Case Study

Distillerie Franciacorta - Case Study

Board e Distillerie Franciacorta

Distillerie Franciacorta è oggi una realtà di indiscussa rilevanza nel settore, non solo nel nostro Paese, dove copre l’8% dell’intera produzione di grappa, ponendosi al secondo posto nella graduatoria nazionale dei produttori; ma anche all’estero, essendo presente sui mercati di 50 Paesi nel mondo, tra i quali Stati Uniti, Giappone, Russia e Australia.

I prodotti Distillerie Franciacorta sono frutto di una tradizione più che centenaria e sono fortemente correlati alle origini ed alla cultura del nostro paese. Il packaging, inoltre, riflette con arte e stile le tendenze della moda e del design Italiano.

Nell'ultimo decennio Distillerie Franciacorta, con prodotti quali l'Amaretto Gozio, la Grappa Piave, la Sambuca Latinae, il Limoncello ed altri, ha oltrepassato i confini nazionali e l’esportazione avviene ad oggi in oltre 50 Paesi del mondo, fra cui USA, Russia, Giappone ed Australia.


Perché Board e GOOD NUMBERS

Il controllo delle dinamiche aziendali, la supervisione dei processi e la possibilità di pianificare e simulare scenari alternativi erano alcuni dei principali obiettivi che Distillerie Franciacorta si era posta con l’intento di migliorare il governo dell’azienda e dotarsi di soluzioni per affrontare le nuove sfide locali e globali.

In un contesto competitivo, dove il mercato non concede troppi “spazi di manovra” nelle trattative, è importante poter valutare la capacità degli ordini di contribuire alla marginalità già in fase di acquisizione degli stessi.
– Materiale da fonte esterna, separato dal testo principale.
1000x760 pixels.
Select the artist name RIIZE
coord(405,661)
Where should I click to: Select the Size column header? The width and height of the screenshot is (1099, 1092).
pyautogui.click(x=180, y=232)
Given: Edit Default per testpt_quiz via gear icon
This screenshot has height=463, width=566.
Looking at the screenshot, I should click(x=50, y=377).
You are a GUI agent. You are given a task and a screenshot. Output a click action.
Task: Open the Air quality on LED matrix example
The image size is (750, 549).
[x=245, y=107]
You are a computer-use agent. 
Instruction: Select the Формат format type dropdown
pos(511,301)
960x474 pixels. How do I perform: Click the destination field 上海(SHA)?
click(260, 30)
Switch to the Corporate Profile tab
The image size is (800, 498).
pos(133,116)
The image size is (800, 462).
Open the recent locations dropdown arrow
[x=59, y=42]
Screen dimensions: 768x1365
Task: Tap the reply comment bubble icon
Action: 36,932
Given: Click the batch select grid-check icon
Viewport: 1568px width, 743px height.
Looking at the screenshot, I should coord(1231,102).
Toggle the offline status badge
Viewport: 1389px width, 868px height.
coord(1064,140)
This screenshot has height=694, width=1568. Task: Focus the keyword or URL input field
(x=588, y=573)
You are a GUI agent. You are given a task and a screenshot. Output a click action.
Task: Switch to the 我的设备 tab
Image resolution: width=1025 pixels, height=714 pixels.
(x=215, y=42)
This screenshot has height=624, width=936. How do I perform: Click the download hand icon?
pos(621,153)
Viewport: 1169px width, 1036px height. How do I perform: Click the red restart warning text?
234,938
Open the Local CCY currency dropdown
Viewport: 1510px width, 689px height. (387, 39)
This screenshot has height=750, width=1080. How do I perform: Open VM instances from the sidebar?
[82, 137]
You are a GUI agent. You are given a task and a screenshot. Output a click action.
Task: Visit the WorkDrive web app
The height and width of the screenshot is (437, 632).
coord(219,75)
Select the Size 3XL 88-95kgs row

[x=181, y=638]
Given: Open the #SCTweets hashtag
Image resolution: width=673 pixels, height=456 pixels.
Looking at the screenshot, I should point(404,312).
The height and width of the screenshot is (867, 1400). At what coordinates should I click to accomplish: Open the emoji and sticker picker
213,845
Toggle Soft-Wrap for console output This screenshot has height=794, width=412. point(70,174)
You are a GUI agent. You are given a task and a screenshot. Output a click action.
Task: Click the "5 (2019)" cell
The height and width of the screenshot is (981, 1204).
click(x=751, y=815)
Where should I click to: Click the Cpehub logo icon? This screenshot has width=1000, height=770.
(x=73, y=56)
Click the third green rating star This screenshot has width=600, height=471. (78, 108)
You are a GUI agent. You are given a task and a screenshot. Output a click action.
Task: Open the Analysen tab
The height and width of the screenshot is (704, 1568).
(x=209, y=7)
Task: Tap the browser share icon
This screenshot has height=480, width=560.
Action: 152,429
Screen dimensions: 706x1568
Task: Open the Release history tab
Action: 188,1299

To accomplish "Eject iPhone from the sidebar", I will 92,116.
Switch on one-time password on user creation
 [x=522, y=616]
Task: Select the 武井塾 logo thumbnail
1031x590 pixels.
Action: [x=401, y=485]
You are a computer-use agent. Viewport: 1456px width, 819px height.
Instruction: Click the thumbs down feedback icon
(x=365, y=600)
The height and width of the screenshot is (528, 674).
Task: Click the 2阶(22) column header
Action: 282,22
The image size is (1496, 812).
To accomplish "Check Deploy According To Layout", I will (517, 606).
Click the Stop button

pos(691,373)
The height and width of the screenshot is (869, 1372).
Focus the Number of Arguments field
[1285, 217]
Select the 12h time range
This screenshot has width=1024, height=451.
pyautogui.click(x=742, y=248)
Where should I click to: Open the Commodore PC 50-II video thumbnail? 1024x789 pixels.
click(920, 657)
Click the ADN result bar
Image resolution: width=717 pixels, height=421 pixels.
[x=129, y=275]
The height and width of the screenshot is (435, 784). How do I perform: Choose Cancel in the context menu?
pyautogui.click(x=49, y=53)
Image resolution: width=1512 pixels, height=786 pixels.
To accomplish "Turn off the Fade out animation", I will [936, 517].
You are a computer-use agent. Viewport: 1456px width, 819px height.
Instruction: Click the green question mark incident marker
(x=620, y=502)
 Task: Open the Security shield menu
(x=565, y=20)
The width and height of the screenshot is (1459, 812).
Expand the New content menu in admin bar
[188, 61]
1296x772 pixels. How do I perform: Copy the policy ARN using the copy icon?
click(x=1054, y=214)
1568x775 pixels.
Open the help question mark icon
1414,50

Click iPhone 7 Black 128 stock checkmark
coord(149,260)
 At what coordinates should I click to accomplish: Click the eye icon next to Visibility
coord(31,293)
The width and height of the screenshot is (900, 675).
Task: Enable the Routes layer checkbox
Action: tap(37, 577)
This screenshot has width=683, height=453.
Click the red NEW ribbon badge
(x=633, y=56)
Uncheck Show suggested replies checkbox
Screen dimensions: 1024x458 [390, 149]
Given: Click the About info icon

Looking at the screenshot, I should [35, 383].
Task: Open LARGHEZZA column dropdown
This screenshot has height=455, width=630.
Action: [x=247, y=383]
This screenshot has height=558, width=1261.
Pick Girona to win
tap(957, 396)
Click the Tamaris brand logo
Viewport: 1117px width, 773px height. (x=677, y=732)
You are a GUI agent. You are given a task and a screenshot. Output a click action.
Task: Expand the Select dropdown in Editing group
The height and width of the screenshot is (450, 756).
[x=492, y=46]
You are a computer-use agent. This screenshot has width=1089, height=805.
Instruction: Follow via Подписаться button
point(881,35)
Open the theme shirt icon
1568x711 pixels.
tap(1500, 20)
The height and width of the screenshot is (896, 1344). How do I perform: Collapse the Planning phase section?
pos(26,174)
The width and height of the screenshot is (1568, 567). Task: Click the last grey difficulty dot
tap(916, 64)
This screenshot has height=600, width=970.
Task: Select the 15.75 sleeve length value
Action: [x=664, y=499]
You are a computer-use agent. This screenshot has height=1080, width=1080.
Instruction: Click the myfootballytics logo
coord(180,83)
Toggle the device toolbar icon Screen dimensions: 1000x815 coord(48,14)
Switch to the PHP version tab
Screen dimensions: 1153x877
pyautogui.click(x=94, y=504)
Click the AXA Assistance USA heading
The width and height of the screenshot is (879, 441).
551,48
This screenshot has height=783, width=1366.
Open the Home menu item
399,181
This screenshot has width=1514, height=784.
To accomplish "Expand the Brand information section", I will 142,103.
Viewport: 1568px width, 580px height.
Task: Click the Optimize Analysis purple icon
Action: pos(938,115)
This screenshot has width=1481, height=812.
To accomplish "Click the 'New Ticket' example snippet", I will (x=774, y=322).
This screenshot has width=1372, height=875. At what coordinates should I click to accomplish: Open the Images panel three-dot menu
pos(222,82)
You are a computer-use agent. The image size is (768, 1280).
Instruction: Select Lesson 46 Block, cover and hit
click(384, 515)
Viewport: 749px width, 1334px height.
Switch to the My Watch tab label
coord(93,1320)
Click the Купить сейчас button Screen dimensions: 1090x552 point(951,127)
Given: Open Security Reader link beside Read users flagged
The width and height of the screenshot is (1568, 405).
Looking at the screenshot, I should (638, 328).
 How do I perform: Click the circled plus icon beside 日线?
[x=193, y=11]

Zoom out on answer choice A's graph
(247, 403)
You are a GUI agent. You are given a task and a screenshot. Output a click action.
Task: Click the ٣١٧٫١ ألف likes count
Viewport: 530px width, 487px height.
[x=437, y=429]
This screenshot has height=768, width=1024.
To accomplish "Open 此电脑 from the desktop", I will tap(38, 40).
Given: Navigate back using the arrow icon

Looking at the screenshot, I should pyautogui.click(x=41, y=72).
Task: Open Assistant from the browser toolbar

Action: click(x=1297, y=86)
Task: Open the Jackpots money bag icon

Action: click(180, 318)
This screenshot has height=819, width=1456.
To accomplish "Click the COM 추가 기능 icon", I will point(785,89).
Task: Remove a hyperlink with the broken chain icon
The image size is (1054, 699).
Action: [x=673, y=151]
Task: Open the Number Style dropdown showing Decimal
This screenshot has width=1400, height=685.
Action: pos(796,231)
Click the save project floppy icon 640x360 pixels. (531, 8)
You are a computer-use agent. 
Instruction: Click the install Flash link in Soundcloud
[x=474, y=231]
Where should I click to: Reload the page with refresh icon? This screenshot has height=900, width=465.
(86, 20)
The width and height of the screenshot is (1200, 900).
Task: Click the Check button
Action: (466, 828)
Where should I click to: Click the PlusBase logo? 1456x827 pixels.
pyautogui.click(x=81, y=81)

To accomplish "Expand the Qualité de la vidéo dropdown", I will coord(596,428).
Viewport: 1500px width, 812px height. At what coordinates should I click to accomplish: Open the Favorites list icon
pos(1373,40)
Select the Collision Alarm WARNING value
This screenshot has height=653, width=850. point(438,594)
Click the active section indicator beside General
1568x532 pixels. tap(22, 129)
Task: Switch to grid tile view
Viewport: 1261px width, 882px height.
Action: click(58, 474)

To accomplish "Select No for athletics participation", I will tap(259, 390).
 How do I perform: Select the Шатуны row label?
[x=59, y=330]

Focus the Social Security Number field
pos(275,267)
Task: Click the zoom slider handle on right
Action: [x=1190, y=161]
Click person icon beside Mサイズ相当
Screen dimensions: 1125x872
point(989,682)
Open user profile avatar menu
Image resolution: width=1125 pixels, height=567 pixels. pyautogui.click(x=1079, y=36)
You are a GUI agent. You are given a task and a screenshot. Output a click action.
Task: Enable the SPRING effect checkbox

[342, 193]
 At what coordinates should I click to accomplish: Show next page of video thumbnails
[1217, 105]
Inoltre pianificare le attività e le azioni consente di determinare per tempo gli impegni e le necessità volte a organizzare e ottimizzare le risorse aziendali.

In questo contesto si è collocato Board che, grazie alla sua caratteristica di unificare le funzioni di Business Intelligence, di pianificazione e di analisi ha consentito a Distillerie Franciacorta, in collaborazione con GOOD NUMBERS, di realizzare una soluzione operativa per i decisori, in grado di raccordare strategia e operatività.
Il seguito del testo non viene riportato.